======== Reading passage ========

[VirtualCluster] Error creating: failed to list services from cluster xxxxx cache: service is not ready
Closed this issue · 6 comments
What steps did you take and what happened:
I followed the vc demo doc here to create a virtual cluster.
But when I tried to create a pod in the vc. The pod is always pending.
Try to describe the pod in vc
kubectl --kubeconfig vc-1.kubeconfig describe po test-deploy-5fbd8f7c8-mnzhx
output:
Name: test-deploy-5fbd8f7c8-mnzhx
Namespace: default
Priority: 0
Service Account: default
Node: <none>
Labels: app=vc-test
pod-template-hash=5fbd8f7c8
Annotations: <none>
Status: Pending
IP:
IPs: <none>
Controlled By: ReplicaSet/test-deploy-5fbd8f7c8
Containers:
poc:
Image: busybox
Port: <none>
Host Port: <none>
Command:
top
Environment: <none>
Mounts:
/var/run/secrets/kubernetes.io/serviceaccount from kube-api-access-qqgp2 (ro)
Volumes:
kube-api-access-qqgp2:
Type: Projected (a volume that contains injected data from multiple sources)

======== Source material ========

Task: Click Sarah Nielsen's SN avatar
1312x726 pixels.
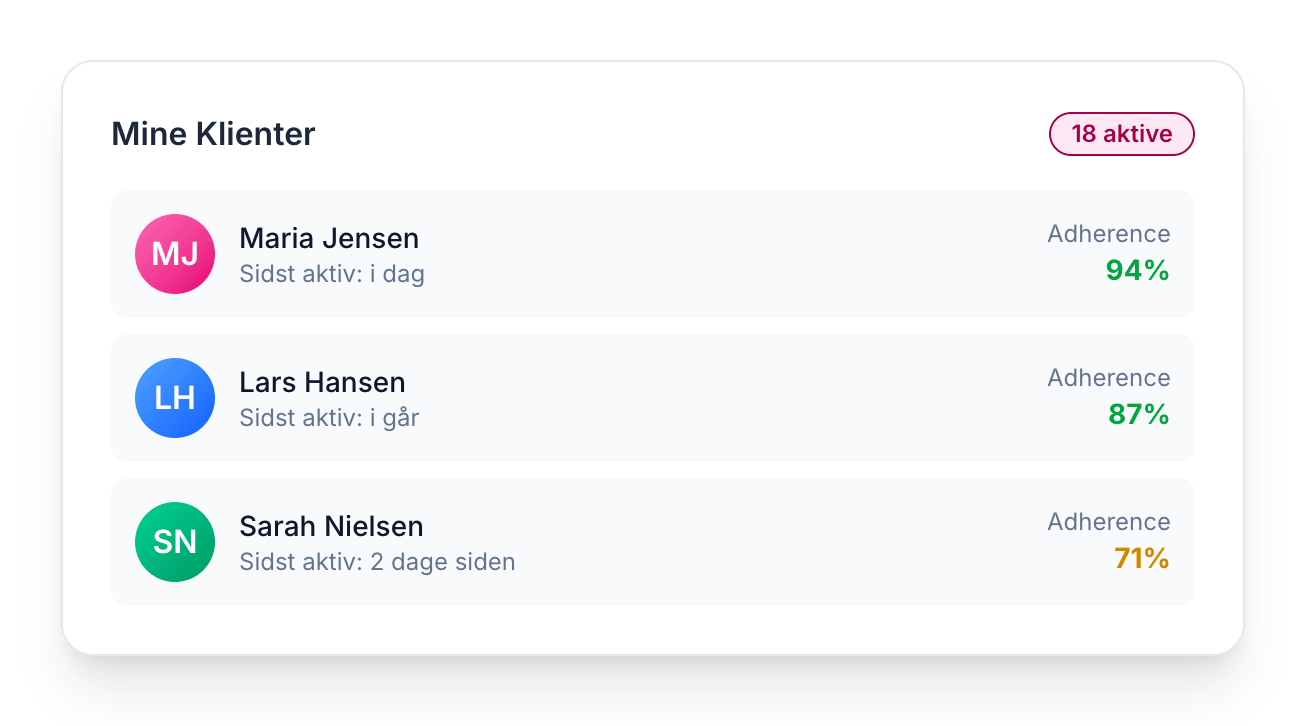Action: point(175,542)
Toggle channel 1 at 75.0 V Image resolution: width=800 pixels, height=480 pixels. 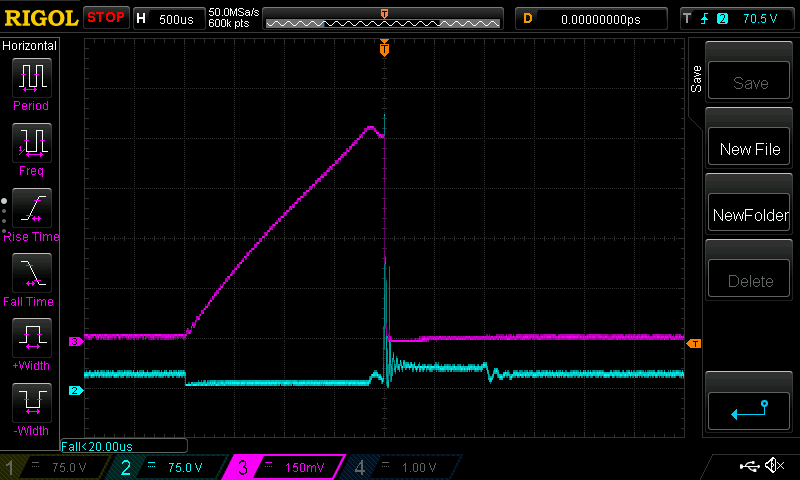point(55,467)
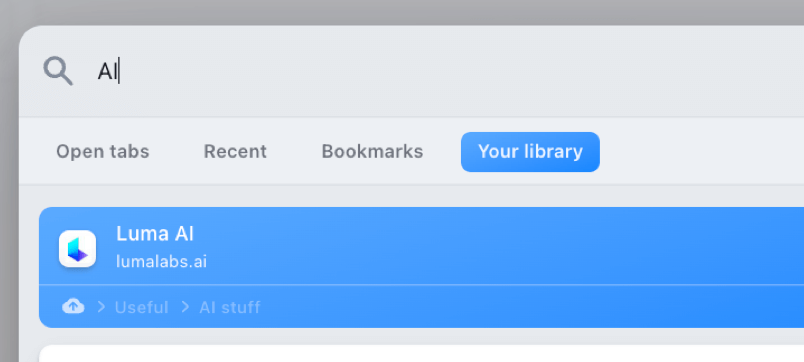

========

§ Problem statement
Can you output the full VirtualCluster issue report above, word for word and line for line?

§ Output below
[VirtualCluster] Error creating: failed to list services from cluster xxxxx cache: service is not ready
Closed this issue · 6 comments
What steps did you take and what happened:
I followed the vc demo doc here to create a virtual cluster.
But when I tried to create a pod in the vc. The pod is always pending.
Try to describe the pod in vc
kubectl --kubeconfig vc-1.kubeconfig describe po test-deploy-5fbd8f7c8-mnzhx
output:
Name: test-deploy-5fbd8f7c8-mnzhx
Namespace: default
Priority: 0
Service Account: default
Node: <none>
Labels: app=vc-test
pod-template-hash=5fbd8f7c8
Annotations: <none>
Status: Pending
IP:
IPs: <none>
Controlled By: ReplicaSet/test-deploy-5fbd8f7c8
Containers:
poc:
Image: busybox
Port: <none>
Host Port: <none>
Command:
top
Environment: <none>
Mounts:
/var/run/secrets/kubernetes.io/serviceaccount from kube-api-access-qqgp2 (ro)
Volumes:
kube-api-access-qqgp2:
Type: Projected (a volume that contains injected data from multiple sources)